## Data Scraping Solution

##### Author: Alex Sherman | alsherman@deloitte.com

### Lesson Objectives:
- Discuss python String formatting
- Discuss Client-side versus Server-side programming
- Learn how to request data (html, css, javascript) from a web page
- Structure the html with BeautifulSoup
- Identify, extract, and store selected elements from the HTML

In [2]:
# import package to view websites inside the Jupyter Notebook
from IPython.core.display import display, HTML

### Configuration Recap

In [3]:
# use magic command to print working directory
# confirm you are in lesson2_automation directory
%pwd

'C:\\Users\\alsherman\\Desktop\\PycharmProjects\\firm_initiatives\\ml_guild\\lessons\\lesson2_automation'

In [4]:
import configparser
config = configparser.ConfigParser()
config.read('../../config.ini')

['../../config.ini']

### Python String Formatting

We will use formatting to add placeholders into strings in many of the lessons.
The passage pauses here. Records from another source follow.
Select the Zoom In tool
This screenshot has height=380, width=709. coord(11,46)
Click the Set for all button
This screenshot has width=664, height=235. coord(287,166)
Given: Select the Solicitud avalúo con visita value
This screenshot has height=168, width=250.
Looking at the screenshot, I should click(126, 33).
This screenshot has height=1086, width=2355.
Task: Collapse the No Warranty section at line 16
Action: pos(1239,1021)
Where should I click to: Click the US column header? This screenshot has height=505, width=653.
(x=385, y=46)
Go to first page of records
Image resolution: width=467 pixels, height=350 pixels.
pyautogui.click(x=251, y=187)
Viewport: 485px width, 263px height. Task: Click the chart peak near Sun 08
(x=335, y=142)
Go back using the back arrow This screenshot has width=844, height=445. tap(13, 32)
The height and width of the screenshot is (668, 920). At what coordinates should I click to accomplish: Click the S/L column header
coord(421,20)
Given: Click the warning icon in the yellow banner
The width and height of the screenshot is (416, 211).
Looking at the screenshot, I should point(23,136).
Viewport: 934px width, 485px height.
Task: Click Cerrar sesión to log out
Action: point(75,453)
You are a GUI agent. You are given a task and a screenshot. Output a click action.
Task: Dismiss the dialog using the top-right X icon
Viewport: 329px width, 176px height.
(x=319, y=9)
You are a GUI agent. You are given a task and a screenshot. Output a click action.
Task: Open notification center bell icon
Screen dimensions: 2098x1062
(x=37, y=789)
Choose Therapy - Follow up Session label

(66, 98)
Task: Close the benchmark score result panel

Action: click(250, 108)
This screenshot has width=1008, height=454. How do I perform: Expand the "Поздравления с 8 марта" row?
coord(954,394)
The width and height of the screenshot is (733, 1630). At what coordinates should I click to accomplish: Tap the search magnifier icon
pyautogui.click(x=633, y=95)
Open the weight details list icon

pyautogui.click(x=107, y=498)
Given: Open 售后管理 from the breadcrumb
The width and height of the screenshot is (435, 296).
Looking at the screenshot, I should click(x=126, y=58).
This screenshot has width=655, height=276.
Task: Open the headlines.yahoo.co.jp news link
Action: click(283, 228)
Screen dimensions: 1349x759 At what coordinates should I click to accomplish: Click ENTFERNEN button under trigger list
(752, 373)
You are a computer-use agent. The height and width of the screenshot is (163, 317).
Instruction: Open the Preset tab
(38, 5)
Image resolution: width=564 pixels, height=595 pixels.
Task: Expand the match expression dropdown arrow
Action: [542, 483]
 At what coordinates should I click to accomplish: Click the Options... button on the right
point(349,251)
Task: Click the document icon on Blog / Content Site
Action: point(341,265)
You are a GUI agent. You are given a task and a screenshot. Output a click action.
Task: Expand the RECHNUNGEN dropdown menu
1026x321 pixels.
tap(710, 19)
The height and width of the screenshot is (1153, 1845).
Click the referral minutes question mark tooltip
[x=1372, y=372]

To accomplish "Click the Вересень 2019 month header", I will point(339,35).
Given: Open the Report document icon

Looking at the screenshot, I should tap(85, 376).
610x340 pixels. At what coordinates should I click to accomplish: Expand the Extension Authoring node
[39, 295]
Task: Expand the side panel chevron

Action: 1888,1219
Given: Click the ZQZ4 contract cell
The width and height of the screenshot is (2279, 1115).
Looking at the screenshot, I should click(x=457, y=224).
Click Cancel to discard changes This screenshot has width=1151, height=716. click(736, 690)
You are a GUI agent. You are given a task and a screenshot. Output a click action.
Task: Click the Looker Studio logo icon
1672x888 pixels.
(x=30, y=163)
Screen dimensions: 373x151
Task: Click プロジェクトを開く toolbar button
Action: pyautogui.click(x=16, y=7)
For this, we will use str.format()

In [5]:
string_formatting_url = 'https://pyformat.info/'
iframe = '<iframe src={} width=1100 height=300></iframe>'.format(string_formatting_url)
HTML(iframe)

In [6]:
'This is a python string'

'This is a python string'

In [7]:
'We can add a parameter {}'.format('into the string')

'We can add a parameter into the string'

In [8]:
'format {} the braces'.format('fills in')

'format fills in the braces'

In [147]:
'.format() allows multiple parameters, of any datatype, param: {}, param: {},  param: {}'.format('one', 2, 3.0)

'.format() allows multiple parameters, of any datatype, param: one, param: 2,  param: 3.0'

In [148]:
'add {:10} with a {:10} then number'.format('spaces','colon')

'add spaces     with a colon      then number'

In [12]:
# formatting is useful for populating strings as part of a loop
urls = ['url1','url2','url3']

for url in urls:
    print('Successfully requested data from {}'.format(url))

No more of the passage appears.